Minitel had one huge drawback: it was too good. It put France a solid 4 years behind the rest of the world when the web hit. Everything in France was done via Minitel, and in the beginning the web was still so small and capable of much less that the French (rightly) laughed at it as an inferior version of what they already had. But that changed rapidly and before long the head start turned into a lag and a ton of inertia. The world had nothing to compare the web with so that's what it moved to at an incredible clip. Roughly around 1996/1997 France saw the light and then they moved quite rapidly.

Even so it took until 2012(!) before Minitel was finally decommissioned.


> the French (rightly) laughed at it as an inferior version of what they already had

What they didn't see though was that Internet was a decentralized, truly democratic network unlike Minitel and the likes (e.g. CompuServe, AOL, Bitnet I think?). For its time Minitel was quite good aesthetically and in terms of UI, but as a centralized consumer-oriented network it had no chance to compete with the Internet.


It was not totally centralized technically. You could host your own full service, using your own modem banks and servers. The drawback was that you would not be discoverable in the minitel directory and you would not get the billing system etc. People needed to know your phone number and dial it to connect.

Minitel took a long time to die because it was a cash cow, both for France Telecom and service providers. The economic model was very simple: users pay the time spent online, and the revenue is shared between the telco and the service provider. No ads, no tracking ;)

It was also successful because every household got a Minitel for free in the mid-80's, when personal computers were very uncommon. And if you had a computer, you could use the Minitel as an external model with a serial port adapter and reach BBSes! Because of that I once had to explain to my parents why I was spending hours calling a number in Germany, which was not a cheap thing :P


When I was in middle school, I was participating in a meteorological club, and we had such a minitel server.

People from around could phone in with their minitel, and get the information we'd put there for them. The few kids in the club collected data from a small weather station, compiled it, and put it there. We'd also sometimes redesign the presentation of the minitel "site".

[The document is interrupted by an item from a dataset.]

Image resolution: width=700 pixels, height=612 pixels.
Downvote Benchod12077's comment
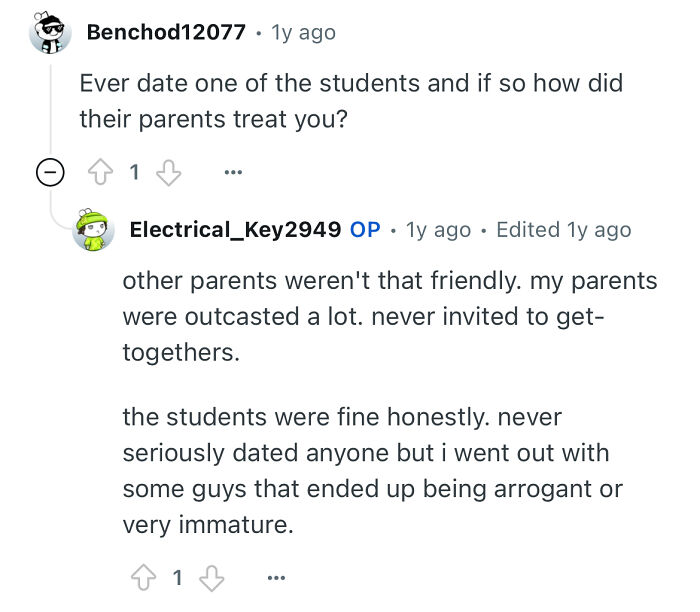[169, 173]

We were coached by a maths teacher, and that was part of what got me into computers (I had an Oric Atmos at home, the club was the first time I had access to PCs (with Windows 2! But we'd most usually run DOS); we had access to some Thomson MO5 in primary school before that).


IIRC some variants of the Minitel had a RS232 port. I've seen it used to program alarm systems on site.


30 year ago, I hooked my mother's Minitel to my Atari 800 XL's joystick port, using (IIRC) a couple of transistors on a breadboard, and a software serial interface that probably consisted of a few tens of lines of assembly.

This was the summit of my hardware career ;)


That's more than most programmers.


IIRC, all the minitels above and including the 1B had a serial port, but it was through a DIN connector. We were using that to test our "site" by feeding it directly from a PC.

I'm not sure the Minitel 1 had one.


Even the Minitel 1 had a rs232 port, on a non standard connector. Super slow though, 75/1200 bauds :)


> every household got a Minitel for free

People got minitels (available for free) because phone books were eliminated, so even people not interested by the online world (shopping, train/flight reservations, dating "sites", high school diploma results, weather forecast, etc...), would get one in order to be able to look up phone numbers.


Phone books were not eliminated. Minitel gave you access to the phone numbers in the whole country, whereas phone books were limited to your department (for foreigners: France is divided in about 100 departments).


Seems correct - weird, I was sure this was the case... They are eliminating the white pages only now:

https://www.nextinpact.com/news/98960-les-annuaires-pagesbla...

So it was only hosehold with a minitel that stopped receiving white pages:

"les foyers équipés de Minitel ne recevaient plus que les pages jaunes" (Homes with Minitel received the yellow pages only)

http://obligement.free.fr/articles/histoire_minitel.php


You ll find more about the minitel history here: http://www.inaglobal.fr/telecoms/article/du-minitel-linterne


Phonebooks ARE not eliminated. I got one last year (it was a pile outside and one could grab one).


You got it wrong. To get a minitel without paying for it you had to opt out of receiving the local white pages phone book. Minitel costs was marginally recouped by saving on printing and recycling phone books and mostly by paid services.

The white pages phone book was still around last year.

Also with 6.5 millions minitel owners at peak in 1993 we were far from every household having one.


The minitel was centralized technically as in dumb terminals connecting to a smart server[1]. Everyone wanting to connect to your own hosted full service would have to connect to a central point: your own hosted full service. But there was one service, 3618 or service MIAMI, that allowed direct connection minitel to minitel but this was using a different network and stayed available 2 years after the minitel network was shut down.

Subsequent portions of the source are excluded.